Each record should be copied exactly, and none of them omitted.
══ ENTRIES PROVIDED ══
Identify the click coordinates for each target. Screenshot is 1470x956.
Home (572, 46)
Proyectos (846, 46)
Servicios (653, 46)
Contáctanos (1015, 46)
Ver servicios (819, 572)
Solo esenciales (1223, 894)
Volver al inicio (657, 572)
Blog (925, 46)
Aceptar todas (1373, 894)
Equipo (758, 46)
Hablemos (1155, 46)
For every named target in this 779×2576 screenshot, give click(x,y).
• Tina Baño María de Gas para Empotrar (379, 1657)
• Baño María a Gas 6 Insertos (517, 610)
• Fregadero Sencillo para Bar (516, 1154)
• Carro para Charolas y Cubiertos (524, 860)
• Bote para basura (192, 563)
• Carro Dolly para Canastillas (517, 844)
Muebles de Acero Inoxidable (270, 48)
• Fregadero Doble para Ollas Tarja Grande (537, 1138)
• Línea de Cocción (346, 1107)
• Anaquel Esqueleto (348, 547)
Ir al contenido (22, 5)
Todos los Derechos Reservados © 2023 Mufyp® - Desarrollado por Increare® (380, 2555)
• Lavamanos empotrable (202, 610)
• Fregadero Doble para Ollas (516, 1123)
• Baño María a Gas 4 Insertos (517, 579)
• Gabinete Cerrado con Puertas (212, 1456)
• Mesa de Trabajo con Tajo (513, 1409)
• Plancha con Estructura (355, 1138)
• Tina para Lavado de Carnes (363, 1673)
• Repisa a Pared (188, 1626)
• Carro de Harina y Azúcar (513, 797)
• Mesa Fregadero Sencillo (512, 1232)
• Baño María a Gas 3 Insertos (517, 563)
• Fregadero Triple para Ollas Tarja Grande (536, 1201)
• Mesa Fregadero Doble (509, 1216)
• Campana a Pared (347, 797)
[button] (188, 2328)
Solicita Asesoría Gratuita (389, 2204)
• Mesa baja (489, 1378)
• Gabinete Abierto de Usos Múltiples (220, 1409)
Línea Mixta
═══
REPLY TO THE TASK ->
Identify the click coordinates for each target. Screenshot is 1470x956.
Home (572, 46)
Proyectos (846, 46)
Servicios (653, 46)
Contáctanos (1015, 46)
Ver servicios (819, 572)
Solo esenciales (1223, 894)
Volver al inicio (657, 572)
Blog (925, 46)
Aceptar todas (1373, 894)
Equipo (758, 46)
Hablemos (1155, 46)
For every named target in this 779×2576 screenshot, give click(x,y).
• Tina Baño María de Gas para Empotrar (379, 1657)
• Baño María a Gas 6 Insertos (517, 610)
• Fregadero Sencillo para Bar (516, 1154)
• Carro para Charolas y Cubiertos (524, 860)
• Bote para basura (192, 563)
• Carro Dolly para Canastillas (517, 844)
Muebles de Acero Inoxidable (270, 48)
• Fregadero Doble para Ollas Tarja Grande (537, 1138)
• Línea de Cocción (346, 1107)
• Anaquel Esqueleto (348, 547)
Ir al contenido (22, 5)
Todos los Derechos Reservados © 2023 Mufyp® - Desarrollado por Increare® (380, 2555)
• Lavamanos empotrable (202, 610)
• Fregadero Doble para Ollas (516, 1123)
• Baño María a Gas 4 Insertos (517, 579)
• Gabinete Cerrado con Puertas (212, 1456)
• Mesa de Trabajo con Tajo (513, 1409)
• Plancha con Estructura (355, 1138)
• Tina para Lavado de Carnes (363, 1673)
• Repisa a Pared (188, 1626)
• Carro de Harina y Azúcar (513, 797)
• Mesa Fregadero Sencillo (512, 1232)
• Baño María a Gas 3 Insertos (517, 563)
• Fregadero Triple para Ollas Tarja Grande (536, 1201)
• Mesa Fregadero Doble (509, 1216)
• Campana a Pared (347, 797)
[button] (188, 2328)
Solicita Asesoría Gratuita (389, 2204)
• Mesa baja (489, 1378)
• Gabinete Abierto de Usos Múltiples (220, 1409)
Línea Mixta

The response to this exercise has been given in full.